Kota Tegal menggelar Sendratari Kardinah “Mulyaning Nuswantara” hingga menyulap area Anjungan Jawa Tengah TMII menjadi seakan-akan adalah teras Kota Tegal. Betapa tidak, seluruh area di tempat ini dipenuhi dengan tenda-tenda yang memamerkan potensi Kota Tegal dari segi kuliner, kerajinan, UMKM, bahkan pula terdapat pemeriksaan kesehatan gratis dan layanan kependudukan. Kegiatan ini merupakan rangkaian panjang dari kegiatan Pentas Duta Seni Kota Tegal tahun 2025 yang diselenggarakan Minggu, 6 Oktober 2024 silam.



Kegiatan Pentas Duta Seni Kota Tegal diawali dengan penampilan pembuka dari Paduan Suara Pemkot Kota Tegal Gita Bahana Sebayu kemudian dilanjutkan pidato-pidato sambutan yang terdiri dari sambutan Kepala Badan Penghubung Provinsi Jawa Tengah Sarido, S.STP., M.Si, sambutan Perkumpulan Perantau Jawa Tengah KRT. Drs. Leles Sudarmanto, MM., MBA. , dan sambutan Pj Walikota Tegal Dadang Somantri, ATD, MT. Hal menarik manakala di tengah sambutan selamat datangnya, Kepala Badan Penghubung Provinsi Jawa Tengah Sarido, S.STP., M.Si melantunkan parikan (pantun Jawa) sambil memainkan gitar dengan lihai. Mengakhiri rangkaian sambutan dilanjutkan dengan saling bertukar cenderamata antara Pemerintah Kota Tegal dengan Badan Penghubung




Karya tari Kardinah Mulyaning Nuswantara yang disajikan oleh seniman seniwati yang tergabung dalam Sanggar Tari Perwitasari ini berfokus pada kisah hidup seorang pahlawan wanita di Kota Tegal, Jawa Tengah. Ia turut memperjuangkan hak-hak dan kesejateraan masyarakat Kota Tegal di masanya. Gerak dan ekspresi tari karya ini menggambarkan perjalanan Kardinah dari seorang putri bangsawan yang memilih jalan pengabdian untuk rakyat. Perjuangan Kardinah dalam peningkatan nilai-nilai budaya di Kota Tegal yaitu mengembangkan batik Tegal, mengedukasi serta mengajak pengrajin perak untuk giat berkarya, dan memperkaya ragam kuliner di kota Tegal.
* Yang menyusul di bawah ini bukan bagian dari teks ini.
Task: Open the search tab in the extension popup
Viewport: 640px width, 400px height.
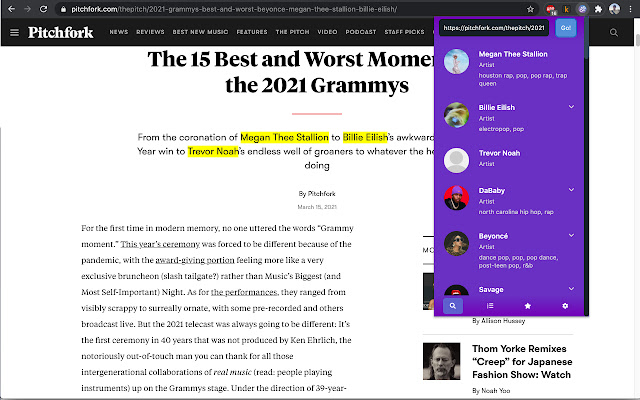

Kardinah Mulyaning Nuswantara menyoroti semangat pantang menyerah Kardinah dalam menghadapi tantangan sosial dan budaya yang membatasi peran perempuan pada masa itu. Musik karya tari ini menggunakan instrumen gamelan dan rebana, sehingga penonton dapat merasakan perjuangan Kardinah yang penuh pengorbanan namun berbuah manis bagi perkembangan Kota Tegal.
Dampak terhadap perkembangan sosisal budaya di Kota Tegal antara lain peningkatan kesadaran masyarakat akan pentingnya kesetaraan perempuan, menginspirasi generasi muda untuk melanjutkan perjuangan Kardinah, dan menumbuhkan minat masyakarat untuk berkreasi di bidang seni. Karya Kardinah Mulyaning Nuswantara menjadi penghormatan dan pengingat akan betapa besar peran seorang perempuan dalam membangun kota Tegal.